▸ PROBLEM DETAILS
Arrange the records below as a JSON list of strings, one string per line. Skip blank lines and leave the pictures out.
##### SUPPLIED RECORDS
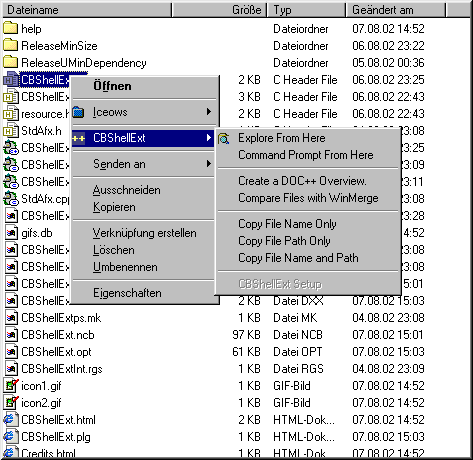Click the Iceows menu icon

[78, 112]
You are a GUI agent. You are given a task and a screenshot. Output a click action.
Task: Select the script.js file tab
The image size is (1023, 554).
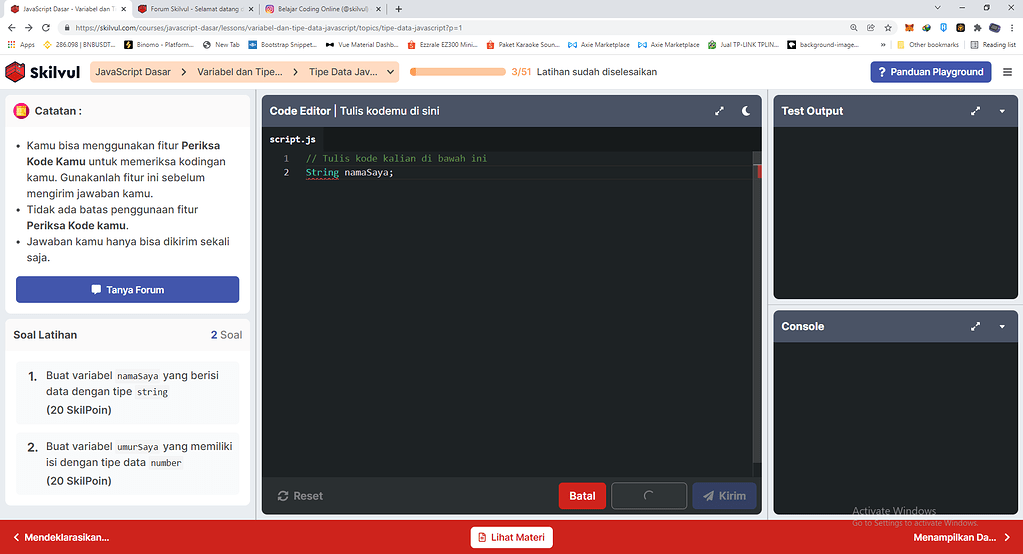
##########
▸ EXERCISE ANSWER
[
  "Click the Iceows menu icon",
  "[78, 112]",
  "You are a GUI agent. You are given a task and a screenshot. Output a click action.",
  "Task: Select the script.js file tab",
  "The image size is (1023, 554)."
]